GIVEN DATA:
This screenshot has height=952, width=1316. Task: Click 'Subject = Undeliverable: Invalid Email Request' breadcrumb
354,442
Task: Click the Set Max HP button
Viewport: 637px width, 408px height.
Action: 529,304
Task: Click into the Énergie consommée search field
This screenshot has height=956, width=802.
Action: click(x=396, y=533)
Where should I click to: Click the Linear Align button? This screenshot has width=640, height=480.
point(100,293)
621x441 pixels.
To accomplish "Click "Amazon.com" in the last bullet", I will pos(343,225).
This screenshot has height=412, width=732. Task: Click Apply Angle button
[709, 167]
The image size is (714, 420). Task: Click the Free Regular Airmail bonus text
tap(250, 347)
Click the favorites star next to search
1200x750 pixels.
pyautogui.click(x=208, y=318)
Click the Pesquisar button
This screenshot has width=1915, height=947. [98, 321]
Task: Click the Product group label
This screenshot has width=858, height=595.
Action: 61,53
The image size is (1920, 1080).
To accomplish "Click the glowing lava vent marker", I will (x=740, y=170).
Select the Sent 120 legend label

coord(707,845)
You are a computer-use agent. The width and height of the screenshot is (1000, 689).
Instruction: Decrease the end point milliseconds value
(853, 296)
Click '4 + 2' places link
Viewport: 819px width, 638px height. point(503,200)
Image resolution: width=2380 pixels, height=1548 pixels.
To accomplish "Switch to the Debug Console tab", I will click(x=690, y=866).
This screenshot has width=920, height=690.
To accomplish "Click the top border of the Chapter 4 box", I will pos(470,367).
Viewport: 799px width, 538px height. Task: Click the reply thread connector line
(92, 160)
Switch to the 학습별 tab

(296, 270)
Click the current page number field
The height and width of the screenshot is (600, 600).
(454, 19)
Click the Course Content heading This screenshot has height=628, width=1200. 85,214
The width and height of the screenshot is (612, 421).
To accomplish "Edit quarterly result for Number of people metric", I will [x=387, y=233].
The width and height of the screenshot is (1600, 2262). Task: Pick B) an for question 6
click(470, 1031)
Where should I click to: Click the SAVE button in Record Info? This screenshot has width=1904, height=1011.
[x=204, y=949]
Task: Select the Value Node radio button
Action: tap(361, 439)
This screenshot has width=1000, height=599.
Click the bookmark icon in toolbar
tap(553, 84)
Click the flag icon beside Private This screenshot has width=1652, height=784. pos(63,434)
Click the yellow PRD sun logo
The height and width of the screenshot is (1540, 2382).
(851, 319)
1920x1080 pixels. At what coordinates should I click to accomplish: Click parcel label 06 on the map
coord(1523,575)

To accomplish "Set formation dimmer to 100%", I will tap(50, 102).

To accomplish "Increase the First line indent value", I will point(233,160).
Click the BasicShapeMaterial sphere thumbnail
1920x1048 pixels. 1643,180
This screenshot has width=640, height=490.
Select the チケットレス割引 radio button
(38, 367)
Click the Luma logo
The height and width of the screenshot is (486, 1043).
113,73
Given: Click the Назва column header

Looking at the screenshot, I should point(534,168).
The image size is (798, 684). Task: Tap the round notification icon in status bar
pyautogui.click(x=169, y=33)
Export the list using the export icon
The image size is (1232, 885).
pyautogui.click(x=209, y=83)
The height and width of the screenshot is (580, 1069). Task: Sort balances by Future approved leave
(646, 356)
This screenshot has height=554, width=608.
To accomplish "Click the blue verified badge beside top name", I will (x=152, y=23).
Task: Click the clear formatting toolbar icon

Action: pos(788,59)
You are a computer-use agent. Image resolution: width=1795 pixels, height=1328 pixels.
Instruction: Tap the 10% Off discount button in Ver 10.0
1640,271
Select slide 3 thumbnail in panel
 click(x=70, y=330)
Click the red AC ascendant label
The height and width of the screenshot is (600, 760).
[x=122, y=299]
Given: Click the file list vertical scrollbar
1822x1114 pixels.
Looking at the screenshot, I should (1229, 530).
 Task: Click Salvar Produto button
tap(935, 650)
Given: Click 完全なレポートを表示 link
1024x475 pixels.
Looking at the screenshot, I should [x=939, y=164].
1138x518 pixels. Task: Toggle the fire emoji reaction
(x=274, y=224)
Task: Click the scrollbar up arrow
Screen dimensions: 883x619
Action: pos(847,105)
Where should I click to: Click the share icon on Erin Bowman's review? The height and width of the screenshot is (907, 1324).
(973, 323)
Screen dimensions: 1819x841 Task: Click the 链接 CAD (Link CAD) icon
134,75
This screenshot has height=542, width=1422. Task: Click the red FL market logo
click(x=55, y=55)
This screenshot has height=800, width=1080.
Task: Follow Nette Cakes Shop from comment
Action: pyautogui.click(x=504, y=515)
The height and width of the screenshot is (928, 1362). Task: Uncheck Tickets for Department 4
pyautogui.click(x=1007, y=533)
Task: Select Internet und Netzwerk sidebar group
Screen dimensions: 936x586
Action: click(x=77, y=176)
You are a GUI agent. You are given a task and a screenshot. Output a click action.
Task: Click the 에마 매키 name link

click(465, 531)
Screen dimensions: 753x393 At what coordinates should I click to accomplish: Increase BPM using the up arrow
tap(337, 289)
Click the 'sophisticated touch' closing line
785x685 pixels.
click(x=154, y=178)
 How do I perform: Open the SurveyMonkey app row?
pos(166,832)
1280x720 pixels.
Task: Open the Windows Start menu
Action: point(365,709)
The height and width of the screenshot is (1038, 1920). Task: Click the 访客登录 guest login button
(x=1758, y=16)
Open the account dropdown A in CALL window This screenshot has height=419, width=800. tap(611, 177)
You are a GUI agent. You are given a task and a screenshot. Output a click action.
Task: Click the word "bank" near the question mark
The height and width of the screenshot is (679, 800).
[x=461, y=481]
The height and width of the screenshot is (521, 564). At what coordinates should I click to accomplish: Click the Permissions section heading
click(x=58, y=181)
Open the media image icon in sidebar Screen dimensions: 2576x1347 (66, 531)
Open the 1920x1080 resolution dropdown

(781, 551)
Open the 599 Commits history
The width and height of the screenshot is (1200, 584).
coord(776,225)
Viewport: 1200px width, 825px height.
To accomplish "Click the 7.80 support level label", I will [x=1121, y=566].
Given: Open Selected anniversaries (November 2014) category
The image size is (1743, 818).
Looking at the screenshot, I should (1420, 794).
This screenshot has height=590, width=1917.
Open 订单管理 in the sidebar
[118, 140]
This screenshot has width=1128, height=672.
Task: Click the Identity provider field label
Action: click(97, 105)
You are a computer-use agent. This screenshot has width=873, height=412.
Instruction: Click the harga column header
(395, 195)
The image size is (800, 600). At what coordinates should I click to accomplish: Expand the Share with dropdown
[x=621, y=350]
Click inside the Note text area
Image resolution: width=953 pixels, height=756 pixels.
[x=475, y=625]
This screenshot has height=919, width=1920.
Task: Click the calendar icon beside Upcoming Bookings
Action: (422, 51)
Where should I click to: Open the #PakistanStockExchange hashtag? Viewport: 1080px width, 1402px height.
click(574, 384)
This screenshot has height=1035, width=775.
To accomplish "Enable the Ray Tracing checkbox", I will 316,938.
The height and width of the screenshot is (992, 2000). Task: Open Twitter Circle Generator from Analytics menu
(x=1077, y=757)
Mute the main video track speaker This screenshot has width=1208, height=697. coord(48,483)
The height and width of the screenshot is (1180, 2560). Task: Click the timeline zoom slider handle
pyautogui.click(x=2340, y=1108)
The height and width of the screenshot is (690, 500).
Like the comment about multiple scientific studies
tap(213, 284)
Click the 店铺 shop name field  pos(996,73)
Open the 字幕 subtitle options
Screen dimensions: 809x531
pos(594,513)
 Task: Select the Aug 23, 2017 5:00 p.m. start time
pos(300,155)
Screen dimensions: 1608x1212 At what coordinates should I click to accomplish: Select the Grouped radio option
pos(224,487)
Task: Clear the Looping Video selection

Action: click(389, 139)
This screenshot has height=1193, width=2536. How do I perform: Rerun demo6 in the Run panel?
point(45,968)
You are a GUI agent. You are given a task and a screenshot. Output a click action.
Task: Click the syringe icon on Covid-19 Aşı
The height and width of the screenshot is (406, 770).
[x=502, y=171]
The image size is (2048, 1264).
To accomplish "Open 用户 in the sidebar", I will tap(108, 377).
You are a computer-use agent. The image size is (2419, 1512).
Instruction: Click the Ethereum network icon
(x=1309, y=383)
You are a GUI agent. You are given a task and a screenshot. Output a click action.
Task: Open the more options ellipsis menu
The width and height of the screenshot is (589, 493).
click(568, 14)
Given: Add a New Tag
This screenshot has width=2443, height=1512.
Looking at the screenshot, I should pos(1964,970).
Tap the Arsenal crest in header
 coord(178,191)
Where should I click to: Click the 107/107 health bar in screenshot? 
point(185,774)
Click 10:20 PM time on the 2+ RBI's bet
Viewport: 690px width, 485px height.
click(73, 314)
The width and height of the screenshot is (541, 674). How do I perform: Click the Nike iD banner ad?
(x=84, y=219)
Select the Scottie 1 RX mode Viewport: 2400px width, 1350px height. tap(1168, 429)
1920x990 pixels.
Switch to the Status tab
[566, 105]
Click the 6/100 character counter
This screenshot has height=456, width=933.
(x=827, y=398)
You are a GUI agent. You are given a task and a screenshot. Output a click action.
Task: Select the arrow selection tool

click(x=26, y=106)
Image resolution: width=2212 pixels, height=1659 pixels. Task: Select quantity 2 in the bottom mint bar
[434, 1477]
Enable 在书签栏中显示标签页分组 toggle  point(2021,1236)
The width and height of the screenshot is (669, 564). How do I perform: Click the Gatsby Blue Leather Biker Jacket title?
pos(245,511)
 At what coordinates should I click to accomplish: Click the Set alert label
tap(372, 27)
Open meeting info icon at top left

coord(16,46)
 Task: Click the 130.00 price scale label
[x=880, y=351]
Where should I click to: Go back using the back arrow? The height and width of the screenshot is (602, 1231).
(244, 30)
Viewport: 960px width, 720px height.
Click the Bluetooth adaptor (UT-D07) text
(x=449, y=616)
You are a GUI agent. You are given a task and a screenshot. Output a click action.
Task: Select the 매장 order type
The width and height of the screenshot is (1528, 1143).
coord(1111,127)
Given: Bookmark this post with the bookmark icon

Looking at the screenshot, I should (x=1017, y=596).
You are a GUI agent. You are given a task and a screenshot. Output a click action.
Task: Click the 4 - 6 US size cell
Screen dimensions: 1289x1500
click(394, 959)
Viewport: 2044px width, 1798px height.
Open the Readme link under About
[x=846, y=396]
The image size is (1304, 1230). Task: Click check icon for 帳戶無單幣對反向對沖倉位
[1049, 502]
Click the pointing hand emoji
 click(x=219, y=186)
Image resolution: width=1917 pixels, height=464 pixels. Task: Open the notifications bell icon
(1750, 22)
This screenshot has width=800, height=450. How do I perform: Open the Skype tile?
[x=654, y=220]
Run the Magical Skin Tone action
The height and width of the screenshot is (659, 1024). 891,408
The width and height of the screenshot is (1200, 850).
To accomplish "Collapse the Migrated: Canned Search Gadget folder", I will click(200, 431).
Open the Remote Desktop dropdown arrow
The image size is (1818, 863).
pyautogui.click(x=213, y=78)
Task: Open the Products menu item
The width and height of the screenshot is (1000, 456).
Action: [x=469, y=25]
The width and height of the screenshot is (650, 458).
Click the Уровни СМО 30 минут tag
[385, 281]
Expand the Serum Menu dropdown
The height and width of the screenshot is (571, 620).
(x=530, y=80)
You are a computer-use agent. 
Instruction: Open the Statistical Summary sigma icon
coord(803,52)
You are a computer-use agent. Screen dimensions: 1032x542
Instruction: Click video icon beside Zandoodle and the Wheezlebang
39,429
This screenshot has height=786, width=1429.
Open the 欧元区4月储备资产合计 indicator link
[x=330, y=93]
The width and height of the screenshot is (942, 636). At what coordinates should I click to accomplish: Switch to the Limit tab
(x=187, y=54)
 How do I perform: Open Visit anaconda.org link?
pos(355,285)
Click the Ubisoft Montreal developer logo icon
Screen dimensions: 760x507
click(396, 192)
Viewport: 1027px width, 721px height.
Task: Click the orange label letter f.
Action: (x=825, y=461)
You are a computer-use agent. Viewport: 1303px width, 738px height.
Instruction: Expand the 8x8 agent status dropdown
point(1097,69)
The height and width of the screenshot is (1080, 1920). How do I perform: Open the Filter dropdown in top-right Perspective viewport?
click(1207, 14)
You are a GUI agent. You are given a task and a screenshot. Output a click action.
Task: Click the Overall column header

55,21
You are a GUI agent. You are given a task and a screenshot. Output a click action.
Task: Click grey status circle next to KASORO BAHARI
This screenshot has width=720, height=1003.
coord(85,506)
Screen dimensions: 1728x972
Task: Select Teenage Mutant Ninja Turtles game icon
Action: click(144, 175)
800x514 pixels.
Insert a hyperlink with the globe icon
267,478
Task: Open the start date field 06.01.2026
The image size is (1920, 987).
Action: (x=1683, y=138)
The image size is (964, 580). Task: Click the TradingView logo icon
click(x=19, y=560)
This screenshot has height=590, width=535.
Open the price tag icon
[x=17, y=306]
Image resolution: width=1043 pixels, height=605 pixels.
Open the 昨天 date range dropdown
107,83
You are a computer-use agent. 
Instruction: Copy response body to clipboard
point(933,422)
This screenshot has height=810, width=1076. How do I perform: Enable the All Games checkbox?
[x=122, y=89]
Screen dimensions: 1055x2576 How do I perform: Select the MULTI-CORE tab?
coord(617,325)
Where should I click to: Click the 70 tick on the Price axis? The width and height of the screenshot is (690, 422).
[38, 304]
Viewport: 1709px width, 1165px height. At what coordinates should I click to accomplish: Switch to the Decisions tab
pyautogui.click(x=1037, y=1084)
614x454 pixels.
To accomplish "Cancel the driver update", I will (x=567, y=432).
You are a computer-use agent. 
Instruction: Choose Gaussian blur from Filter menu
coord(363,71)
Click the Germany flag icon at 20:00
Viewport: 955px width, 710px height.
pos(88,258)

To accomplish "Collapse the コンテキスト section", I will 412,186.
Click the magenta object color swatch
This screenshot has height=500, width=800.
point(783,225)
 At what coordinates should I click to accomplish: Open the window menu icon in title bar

WHAT IS EXPECTED: Starting with the line containing "1138x518 pixels. Task: Toggle" and going on through the line containing "Action: pyautogui.click(x=504, y=515)", reproduce those items with "scrollbar" replaced by "scroll bar" and everything else left unchanged.

FULL OUTPUT:
1138x518 pixels. Task: Toggle the fire emoji reaction
(x=274, y=224)
Task: Click the scroll bar up arrow
Screen dimensions: 883x619
Action: pos(847,105)
Where should I click to: Click the share icon on Erin Bowman's review? The height and width of the screenshot is (907, 1324).
(973, 323)
Screen dimensions: 1819x841 Task: Click the 链接 CAD (Link CAD) icon
134,75
This screenshot has height=542, width=1422. Task: Click the red FL market logo
click(x=55, y=55)
This screenshot has height=800, width=1080.
Task: Follow Nette Cakes Shop from comment
Action: pyautogui.click(x=504, y=515)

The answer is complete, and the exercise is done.